I spy snowdrops and blossom out my Surrey window. Each tiny flower bringing the promise of warmer weather ~ but don't forget ~ winter can still creep up behind us and deliver a frosty bite!


If there is one thing that is certain about living in the UK it is the definite uncertainty of what the weather is going to do next ~ sometimes you can have all four seasons wrapped up in just one day. So it is no wonder that it seems to be a national obsession! So in recognition of our national quirk our next watercolour project won't just have you painting up a storm, but an outright blizzard!


Living in the South of England, snowfall is pretty much unpredictable and almost always a surprise. This is in direct contrast with our inspiration photo which features the New York City skyline. Winters in New York can be typically 10 degrees cooler than London (despite London being nearer to the North Pole) so snow is a regular event.


I have always had a fascination for skyscrapers, particularly the Empire State building, which is probably why I took about a hundred photographs of it (from every possible angle) when I visited on my Honeymoon! However the one thing which really drew my eyes were the funny little structures dotted around on the rooftops. There was just something about their old fashioned appearance and general look of decay that piqued my interest (if you have read any of my other posts ~ I do love the beauty of the old, rusty, broken and forgotten). These funny little 'spaceships' are water towers and until I started researching them for this project I assumed that they were mostly derelict. However, to my surprise, I discovered that most of them are actually still functioning and remain crucial in supplying water to the residents of NY. In fact there are 1500-1700 of these wooden tanks dotted around the city rooftops.

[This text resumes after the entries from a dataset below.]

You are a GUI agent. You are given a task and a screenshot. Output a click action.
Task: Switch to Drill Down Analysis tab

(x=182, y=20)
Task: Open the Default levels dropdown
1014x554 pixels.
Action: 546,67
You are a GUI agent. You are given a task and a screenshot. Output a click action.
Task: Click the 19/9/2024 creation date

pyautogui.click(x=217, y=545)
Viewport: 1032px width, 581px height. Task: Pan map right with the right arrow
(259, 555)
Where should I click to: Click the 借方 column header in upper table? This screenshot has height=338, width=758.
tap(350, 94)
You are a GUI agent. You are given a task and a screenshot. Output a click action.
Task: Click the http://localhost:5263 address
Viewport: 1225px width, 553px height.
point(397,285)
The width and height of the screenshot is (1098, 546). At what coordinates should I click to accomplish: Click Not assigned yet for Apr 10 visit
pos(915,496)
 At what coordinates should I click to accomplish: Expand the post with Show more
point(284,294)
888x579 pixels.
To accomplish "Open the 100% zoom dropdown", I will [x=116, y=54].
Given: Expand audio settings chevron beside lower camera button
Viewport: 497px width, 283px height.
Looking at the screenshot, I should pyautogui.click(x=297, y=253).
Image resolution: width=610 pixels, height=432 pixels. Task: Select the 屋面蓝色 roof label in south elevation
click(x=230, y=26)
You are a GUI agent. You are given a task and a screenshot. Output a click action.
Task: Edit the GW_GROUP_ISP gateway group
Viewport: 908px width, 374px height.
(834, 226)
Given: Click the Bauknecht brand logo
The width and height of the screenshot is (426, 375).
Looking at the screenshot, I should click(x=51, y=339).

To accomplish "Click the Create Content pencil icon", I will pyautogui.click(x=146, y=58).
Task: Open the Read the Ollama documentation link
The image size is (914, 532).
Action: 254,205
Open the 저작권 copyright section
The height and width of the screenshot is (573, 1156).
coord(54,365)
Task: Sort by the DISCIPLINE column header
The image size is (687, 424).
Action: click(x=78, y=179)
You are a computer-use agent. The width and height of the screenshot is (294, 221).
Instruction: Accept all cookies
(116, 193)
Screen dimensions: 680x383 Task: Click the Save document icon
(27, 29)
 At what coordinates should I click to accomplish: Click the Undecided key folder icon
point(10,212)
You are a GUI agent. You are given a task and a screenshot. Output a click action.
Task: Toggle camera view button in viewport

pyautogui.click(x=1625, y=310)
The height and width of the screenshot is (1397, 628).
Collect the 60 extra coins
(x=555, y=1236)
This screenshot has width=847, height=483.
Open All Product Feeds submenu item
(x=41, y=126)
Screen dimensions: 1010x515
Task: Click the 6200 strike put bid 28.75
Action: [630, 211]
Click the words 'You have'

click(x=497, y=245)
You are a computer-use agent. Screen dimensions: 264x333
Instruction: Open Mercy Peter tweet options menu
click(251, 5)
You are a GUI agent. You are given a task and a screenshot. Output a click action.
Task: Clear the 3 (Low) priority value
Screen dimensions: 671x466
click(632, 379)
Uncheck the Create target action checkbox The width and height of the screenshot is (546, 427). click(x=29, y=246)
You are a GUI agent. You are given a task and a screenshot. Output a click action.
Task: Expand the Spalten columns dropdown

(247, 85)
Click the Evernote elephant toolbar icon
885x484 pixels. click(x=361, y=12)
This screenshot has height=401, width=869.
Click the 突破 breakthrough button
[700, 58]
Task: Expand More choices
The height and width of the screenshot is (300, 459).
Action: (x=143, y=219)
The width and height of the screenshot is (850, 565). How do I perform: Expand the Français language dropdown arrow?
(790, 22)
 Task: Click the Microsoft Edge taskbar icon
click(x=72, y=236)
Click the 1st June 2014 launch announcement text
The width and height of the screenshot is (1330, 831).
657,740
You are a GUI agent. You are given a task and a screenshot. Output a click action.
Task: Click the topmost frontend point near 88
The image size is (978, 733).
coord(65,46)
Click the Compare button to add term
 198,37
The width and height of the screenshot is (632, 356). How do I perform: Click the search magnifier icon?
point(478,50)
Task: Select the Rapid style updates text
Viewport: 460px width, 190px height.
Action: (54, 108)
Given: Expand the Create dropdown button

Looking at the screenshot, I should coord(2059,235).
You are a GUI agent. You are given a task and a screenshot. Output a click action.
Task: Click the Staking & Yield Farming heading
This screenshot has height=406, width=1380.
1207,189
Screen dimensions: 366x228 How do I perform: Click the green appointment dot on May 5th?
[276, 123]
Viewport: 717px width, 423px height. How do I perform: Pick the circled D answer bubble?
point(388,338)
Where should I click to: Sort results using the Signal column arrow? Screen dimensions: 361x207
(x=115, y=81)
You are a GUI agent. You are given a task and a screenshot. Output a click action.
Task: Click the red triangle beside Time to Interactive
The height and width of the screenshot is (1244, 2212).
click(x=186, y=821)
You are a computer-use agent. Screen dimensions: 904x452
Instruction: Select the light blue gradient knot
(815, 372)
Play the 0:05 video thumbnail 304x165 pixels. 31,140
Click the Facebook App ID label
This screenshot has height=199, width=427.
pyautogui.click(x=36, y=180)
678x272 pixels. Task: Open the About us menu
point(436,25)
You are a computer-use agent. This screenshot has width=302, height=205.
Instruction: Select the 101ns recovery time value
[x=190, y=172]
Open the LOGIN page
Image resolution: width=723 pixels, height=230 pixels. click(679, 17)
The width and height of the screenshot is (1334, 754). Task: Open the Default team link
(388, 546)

Introduced back in the late 1800's to improve living conditions, their design remains much unchanged. I had always assumed these enormous tanks (10 000 gallons) were made of metal - but metal would prove much heavier and far more expensive ~ so they are made of wood (often Western Red Cedar) and as such, when filled they swell and become water tight, just like a barrel. The wood also acts as an insulator and stops the water from freezing in the harsh winter months! Even more surprising was my discovery that all of the water towers of NY are regularly maintained by just 3 family businesses ~ all of which, have been looking after these essential structures for over 100 years!


To begin our water tower we will first use some resist so that the paper remains white. We will use masking fluid to add the settles snow on the buildings and then use a combination of wax and oil pastel to add the falling snow. For this you can add as much snow as your heart desires! Both the wax and the oil will resist your paint ~ but you will only discover the full effect once you add paint across the top.


We will add colour onto the buildings using a muted palette over a pale grey background wash.



We can also add a little bit of sponging to add the creeping foliage onto the building.














Once complete you can even choose to add some paint spatter if you need even more snow!



To find out more about this project, take a look at the short video below.



I really hope you enjoy this one and don't forget ~ if you're ever in New York ~ don't forget to look up!


Happy Painting!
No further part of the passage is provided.